Store the medicine in a closed container at room temperature, away from heat, moisture, and direct light. Keep from freezing.

Keep out of the reach of children.

Do not keep outdated medicine or medicine no longer needed.

Ask your healthcare professional how you should dispose of any medicine you do not use.

Before Using

In deciding to use a medicine, the risks of taking the medicine must be weighed against the good it will do. This is a decision you and your doctor will make. For this medicine, the following should be considered:


Tell your doctor if you have ever had any unusual or allergic reaction to this medicine or any other medicines. Also tell your health care professional if you have any other types of allergies, such as to foods, dyes, preservatives, or animals. For non-prescription products, read the label or package ingredients carefully.


Appropriate studies have not been performed on the relationship of age to the effects of loxapine in the pediatric population. Safety and efficacy have not been established.


No information is available on the relationship of age to the effects of loxapine in geriatric patients. However, elderly patients (especially females) are more likely to have tardive dyskinesia (a movement disorder), which may require caution in patients receiving loxapine.
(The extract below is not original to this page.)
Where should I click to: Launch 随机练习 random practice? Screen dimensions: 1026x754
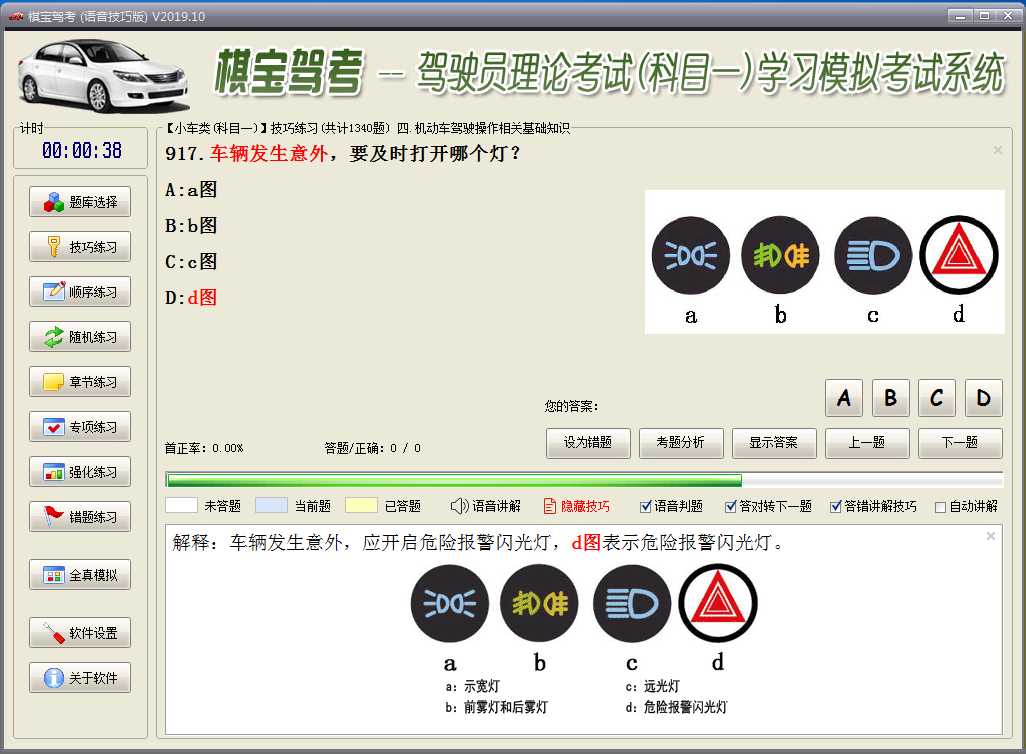80,337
There are no adequate studies in women for determining infant risk when using this medication during breastfeeding. Weigh the potential benefits against the potential risks before taking this medication while breastfeeding.

Drug Interactions

Although certain medicines should not be used together at all, in other cases two different medicines may be used together even if an interaction might occur. In these cases, your doctor may want to change the dose, or other precautions may be necessary. When you are taking this medicine, it is especially important that your healthcare professional know if you are taking any of the medicines listed below. The following interactions have been selected on the basis of their potential significance and are not necessarily all-inclusive.
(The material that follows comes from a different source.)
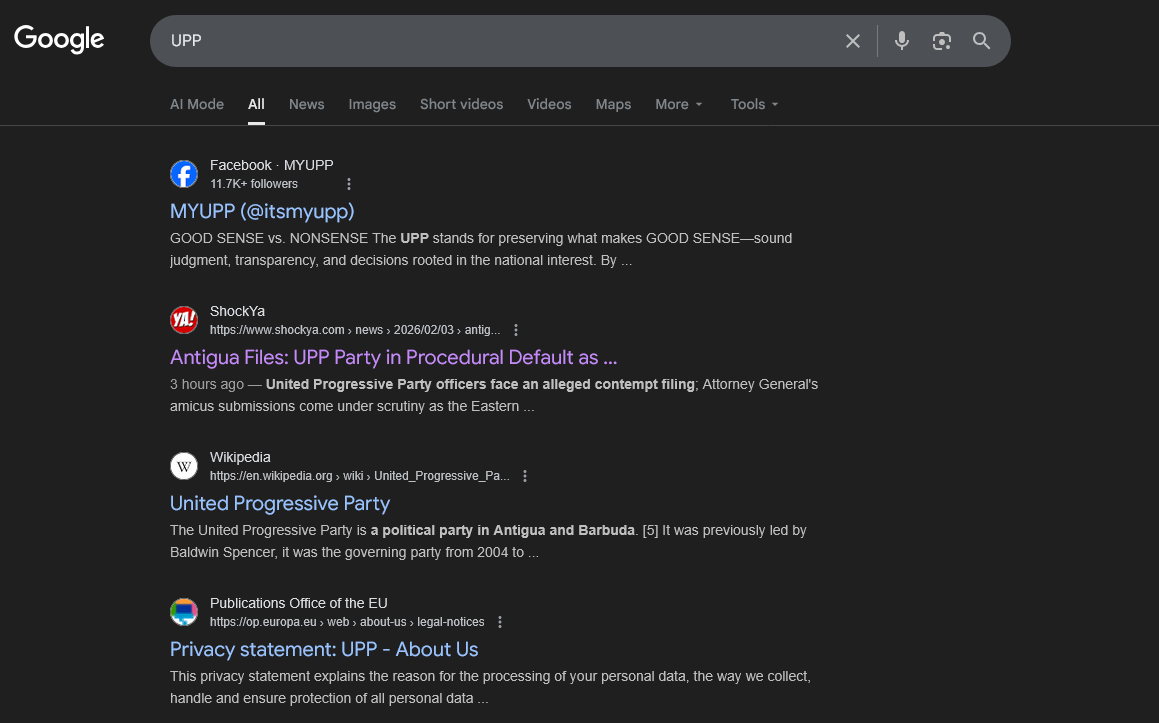Start voice search with microphone icon

coord(902,41)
Using this medicine with any of the following medicines is not recommended. Your doctor may decide not to treat you with this medication or change some of the other medicines you take.

  • Metoclopramide

Using this medicine with any of the following medicines is usually not recommended, but may be required in some cases. If both medicines are prescribed together, your doctor may change the dose or how often you use one or both of the medicines.

  • Hydromorphone
  • Lithium
  • Milnacipran
  • Tramadol
  • Zotepine

Using this medicine with any of the following medicines may cause an increased risk of certain side effects, but using both drugs may be the best treatment for you. If both medicines are prescribed together, your doctor may change the dose or how often you use one or both of the medicines.

  • Betel Nut
  • Carbamazepine

Other Interactions

Certain medicines should not be used at or around the time of eating food or eating certain types of food since interactions may occur. Using alcohol or tobacco with certain medicines may also cause interactions to occur. Discuss with your healthcare professional the use of your medicine with food, alcohol, or tobacco.

Other Medical Problems

The presence of other medical problems may affect the use of this medicine. Make sure you tell your doctor if you have any other medical problems, especially:

  • Brain tumor or
  • Intestinal blockage—Loxapine may interfere with the diagnosis of these conditions.
  • Breast cancer, prolactin-dependent or
  • Difficult urination or
  • Glaucoma or
  • Heart or blood vessel disease or
  • Neuroleptic malignant syndrome (NMS), history of or
  • Seizures, history of or
  • Urinary retention—Use with caution. May make these conditions worse.
  • Coma or
  • Depression, severe and caused by medicines—Should not be used in patients with these conditions.


Loxapine is used to treat a mental condition called schizophrenia.

This medicine is available only with your doctor’s prescription.